## EXERCISE PROMPT
Reproduce word for word, from the entries below, the line with "Viewport: 948px width, 853px", the line with "Collapse all using the Project panel icon", and every line between them, and nothing more.

## RECORDS PROVIDED
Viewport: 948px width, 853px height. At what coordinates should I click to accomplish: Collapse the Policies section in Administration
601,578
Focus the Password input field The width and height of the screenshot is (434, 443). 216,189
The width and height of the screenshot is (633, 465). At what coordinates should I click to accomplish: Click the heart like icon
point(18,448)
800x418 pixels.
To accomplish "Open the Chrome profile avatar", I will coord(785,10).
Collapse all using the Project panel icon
* * *
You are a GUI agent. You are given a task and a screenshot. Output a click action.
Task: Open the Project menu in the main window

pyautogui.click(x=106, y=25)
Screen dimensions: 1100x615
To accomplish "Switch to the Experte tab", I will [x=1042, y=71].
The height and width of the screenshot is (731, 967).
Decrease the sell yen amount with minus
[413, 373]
...
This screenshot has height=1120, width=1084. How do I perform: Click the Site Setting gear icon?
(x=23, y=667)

## FINISHED TASK
Viewport: 948px width, 853px height. At what coordinates should I click to accomplish: Collapse the Policies section in Administration
601,578
Focus the Password input field The width and height of the screenshot is (434, 443). 216,189
The width and height of the screenshot is (633, 465). At what coordinates should I click to accomplish: Click the heart like icon
point(18,448)
800x418 pixels.
To accomplish "Open the Chrome profile avatar", I will coord(785,10).
Collapse all using the Project panel icon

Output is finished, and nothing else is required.